Question:
Noodle, I have a question for you. Why is it that the heat in the room varies so much from one day to another? One day the windows are open and a cool breeze blows through making me feel like I didn’t get a real work out, and other days it’s so hot I think I’m going to puke. Is there a standard temperature?
Dick H.
Answer:
Dear Dick:
Man, I totally know what you’re talking about! You should see what it’s like when you have a fur coat on!
The standard rule of thumb for the temperature of a Bikram Yoga room is 105F and 40% humidity. If you’ve travelled around the country, however, you’d see that some studios keep it hotter than that, and some keep it closer to 105. Some studios are more humid (in climates like Florida, Hawaii and Texas) and some are a little drier, (in Colorado or Arizona).
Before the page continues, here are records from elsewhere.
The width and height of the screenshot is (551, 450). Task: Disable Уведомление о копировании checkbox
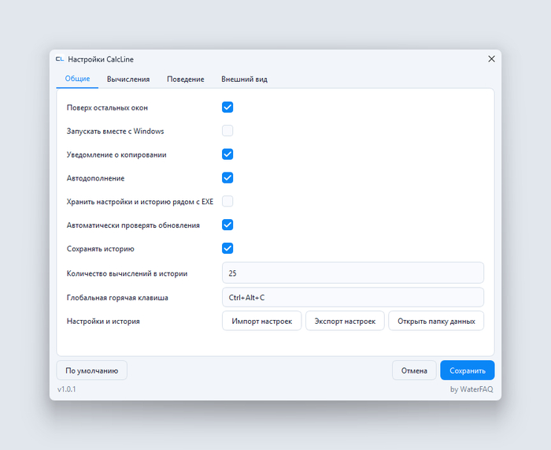pyautogui.click(x=227, y=154)
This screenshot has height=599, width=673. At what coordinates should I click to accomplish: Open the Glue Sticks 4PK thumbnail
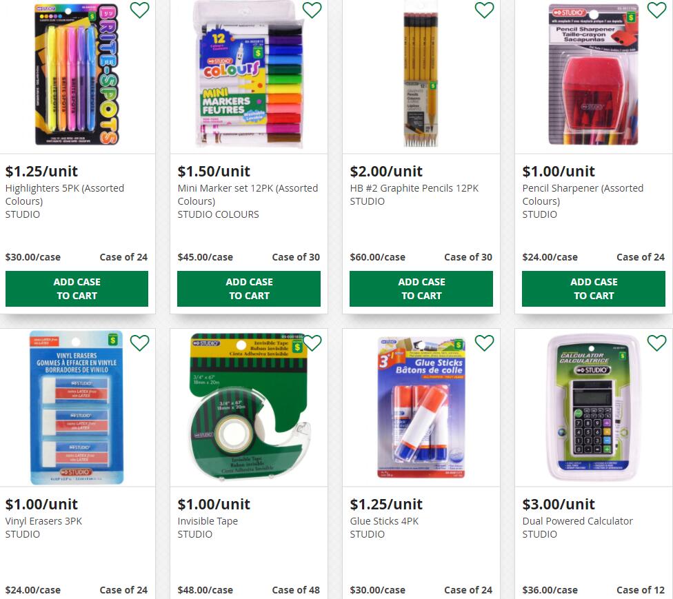(421, 407)
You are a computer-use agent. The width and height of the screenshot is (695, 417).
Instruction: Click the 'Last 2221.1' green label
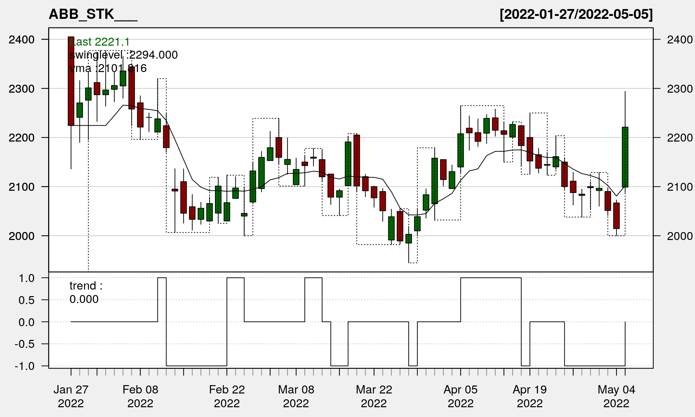[100, 42]
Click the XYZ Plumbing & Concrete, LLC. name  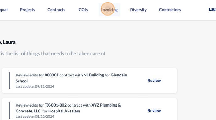pyautogui.click(x=68, y=108)
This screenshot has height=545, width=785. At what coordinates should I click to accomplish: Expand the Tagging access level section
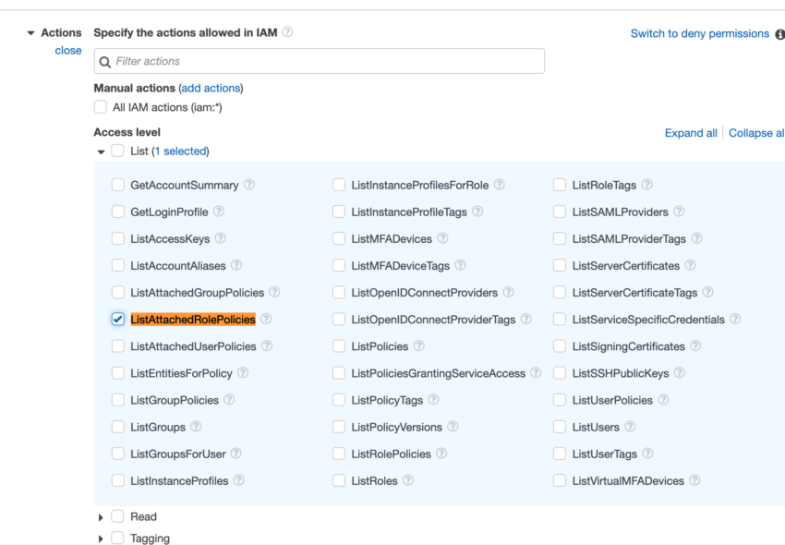(x=102, y=538)
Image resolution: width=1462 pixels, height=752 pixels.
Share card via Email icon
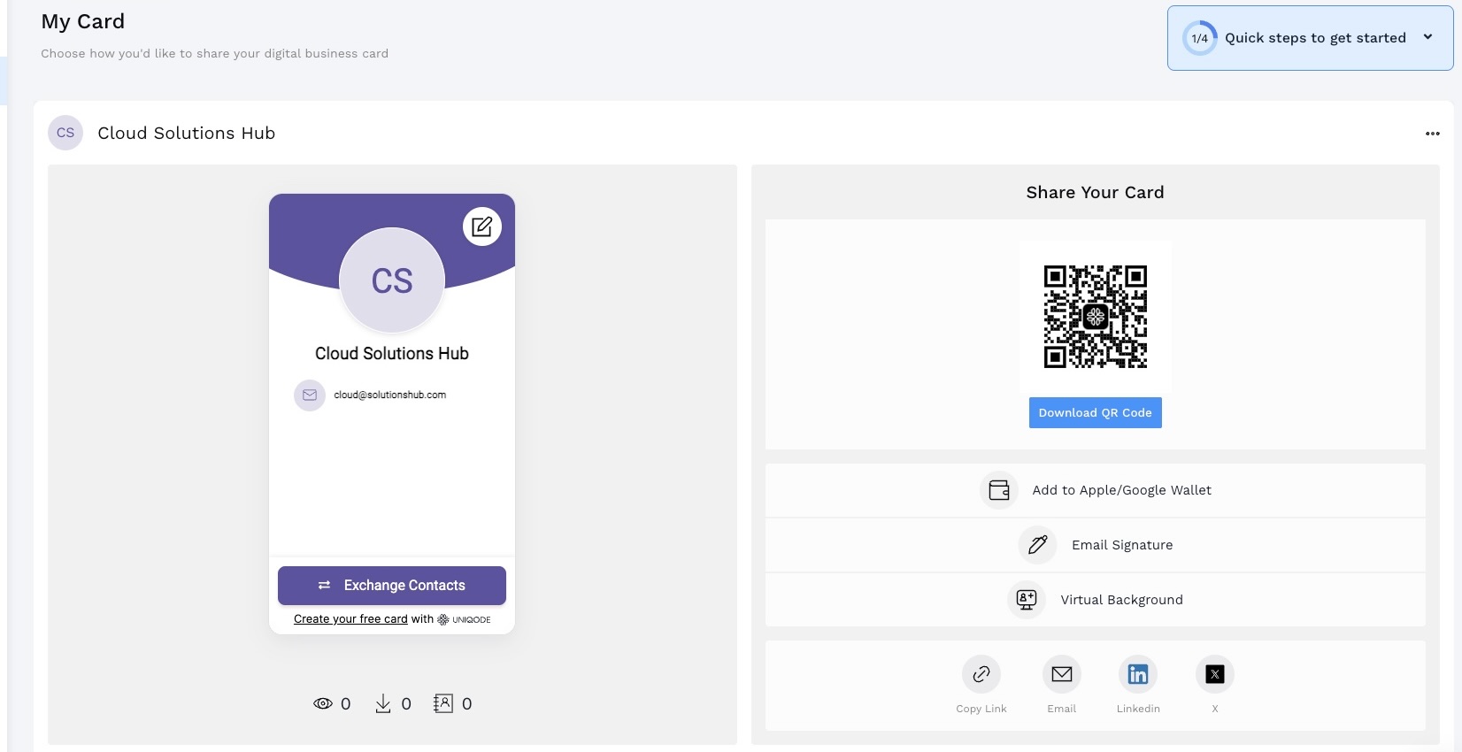click(1061, 674)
From studio to studio it has a lot to do with the climate, the heating technology that the studio has installed, preference of the owner and even slight fluctuations seasonally.
There are many variables that will determine how hot the yoga room feels to you. We can group them into 2 categories:
1. The environment (the room and everyone/everything in it)
- How hot and/or humid is it outside. (More humidity = feels hotter)
- How many people there are in the room. (more people = more humidity)
- Whether the room has windows. How leaky they are.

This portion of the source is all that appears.